Job Submission and Scheduling (PBS Scripts)

Many MSI systems use job queues to efficiently and fairly manage when computations are executed.  When computational jobs are submitted to a job queue they wait in the queue in line until the appropriate computational resources are available.

The queuing system which MSI uses is called PBS, which stands for Portable Batch System.  To submit a job to a PBS queue users create PBS job scripts.  PBS job scripts contain information on the resources requested for the calculation, as well as the commands for executing the calculation.

PBS Script Format

A PBS job script is a small text file containing information about what resources a job requires, including time, number of nodes, and memory.   The PBS script also contains the commands needed to begin executing the desired computation.  A sample PBS job script is shown below.

#!/bin/bash -l 
#PBS -l walltime=8:00:00,nodes=3:ppn=8,pmem=1000mb
#PBS -m abe
cd ~/program_directory
module load intel
module load ompi/intel
mpirun -np 24 program_name < inputfile > outputfile

The first line in the PBS script defines which type of shell the script will be read with (how the system will read the file).  It is recommended to make the first line #!/bin/bash -l   Commands for the PBS queing system begin with #PBS.  The second line in the above sample script contains the PBS resource request.   The sample job will require 8 hours, 3 nodes each with 8 processor cores per node (ppn), and 1000 megabytes of RAM per processor core (pmem).  The resource request must contain appropriate values; if the requested time, processors, or memory are not suitable for the hardware the job will not be able to run.

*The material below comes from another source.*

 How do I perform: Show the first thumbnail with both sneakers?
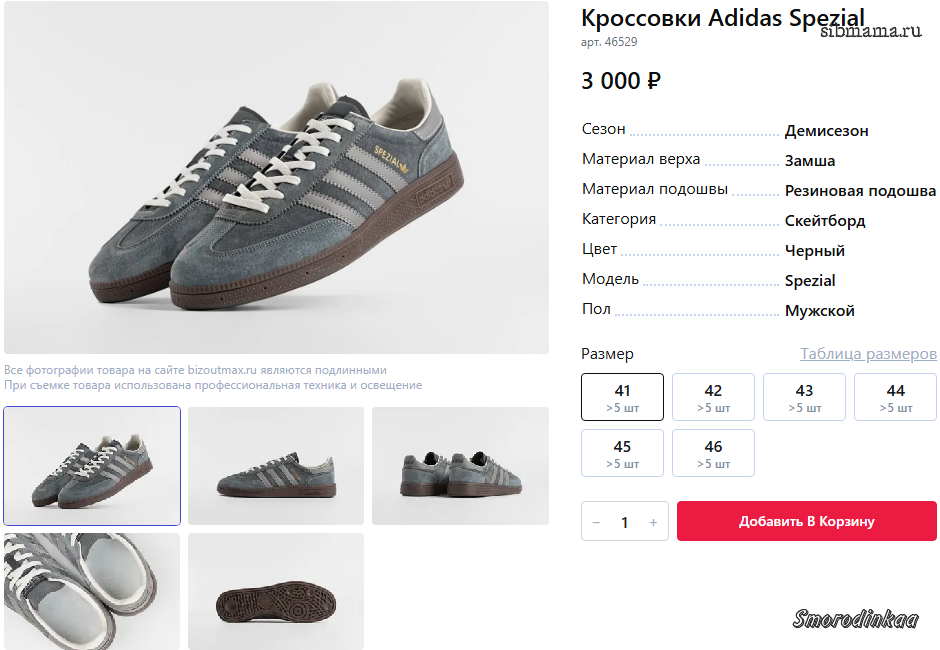pos(92,466)
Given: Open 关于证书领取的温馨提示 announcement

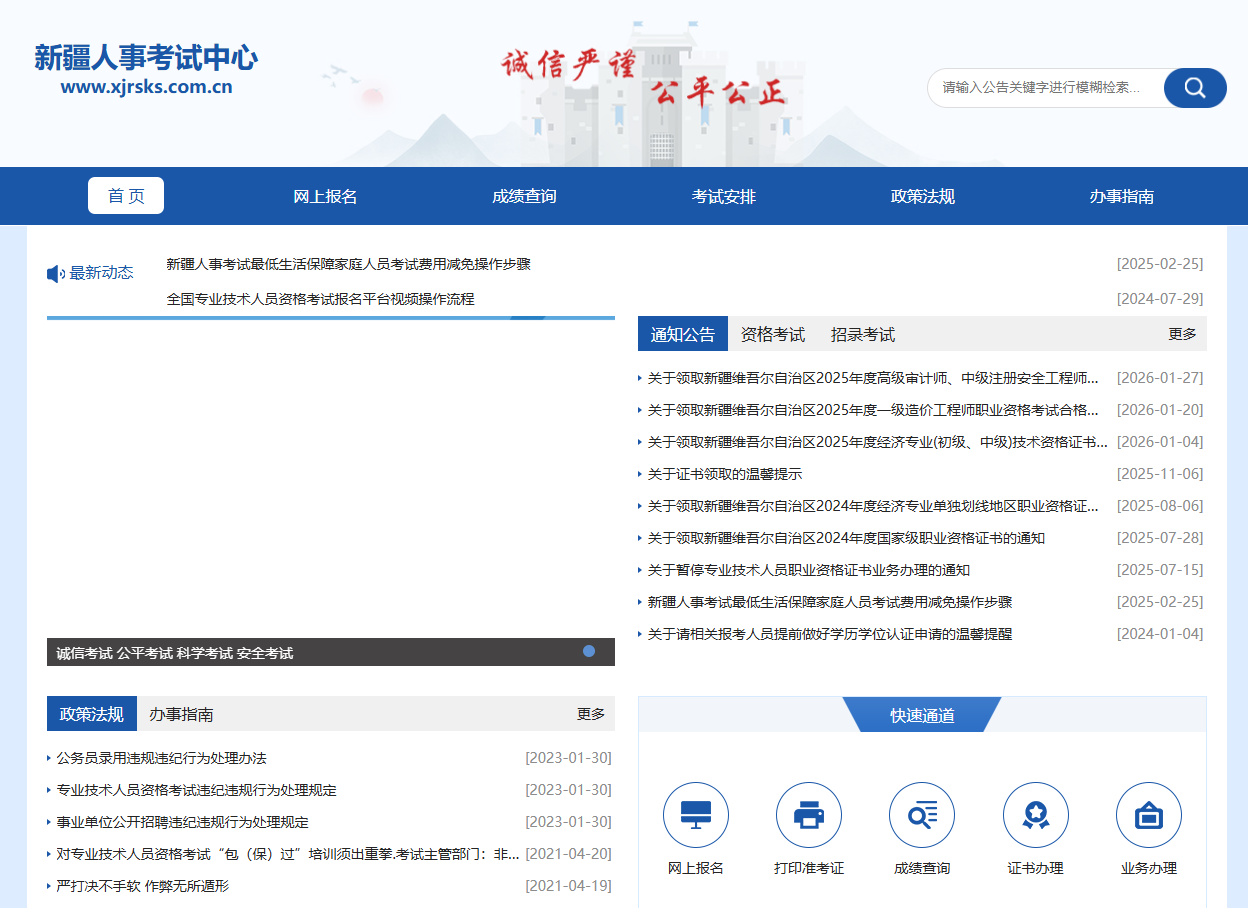Looking at the screenshot, I should [x=724, y=474].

The two lines containing #PBS -m abe , and #PBS -M , are both commands having to do with sending message emails to the user.  The first of these lines instructs the PBS system to send a message email when the job aborts, begins, or ends.  The second command specifies the email address to be used.  Using the message emails is recommended because the reason for a job failure can often be determined using information in the emails.

The rest of the sample PBS script contains the commands which will be executed to begin the calculation.  A PBS script should contain the appropriate change directory commands to get to the job execution location (the script will start in the user home directory).  A PBS script also needs to contain module load commands for any software modules that the calculation might need.  The last lines of a PBS script contain commands used to execute the calculation.  In the above example the final line contains an execution command to start a program which uses MPI communication to run on 24 processor cores.

Submitting Job Scripts

Once a job script is made it is submitted using the qsub command:

qsub -q quename scriptname    

Here quename is the name of the queue being submitted to, and scriptname is the name of the job script.  The -q quename portion of the command may be ommitted, in which case the job would be submitted to whichever queue is set as the default.  Alternatively, the queue specification can be placed inside the job script (see below).

To view all of the jobs submitted by a particular user use the command:

qstat -u username    

This command will display the status of the specified jobs, and the associated job ID numbers. The command qstat by itself will show all jobs on the system.

To cancel a submitted job use the command:

qdel jobIDnumber    

Here jobIDnumber should be replaced with the appropriate job ID number determined by using the qstat command.

PBS Script Commands

Below is a table summarizing some commands that can be used inside PBS job scripts.  The first two commands (interpreter specification, and resource request) are required, while the other commands are optional.  Each of the below PBS commands is meant to go on a single line within a PBS script.

PBS commandEffect
#!/bin/bash -lSpecifies how the PBS file should be read (by the bash interpreter). A statement like this is required to be the first line of a PBS script.
#PBS -l walltime=2:00:00,nodes=1:ppn=8,pmem=2500mbThe resource request (required). The resource request must specify the job walltime (hours:minutes:seconds), number of nodes, and processor cores per node (ppn). It is recommended to specify either the required memory per processor core (pmem), or the required total memory (mem).
#PBS -m abeMakes the PBS system send message emails when the job aborts, begins, or ends.
#PBS -M sample_email@umn.eduSpecifies the email address that should be used when the PBS system sends message emails.
#PBS -N jobnameSpecifies a name for the job that will appear in the job queue.
#PBS -o output_filenameDirects the job standard output to be placed in the named file.
#PBS -e error_filenameDirects the job error output to be placed in the named file.
#PBS -q queue_nameSpecifies that the job should be run in the named queue.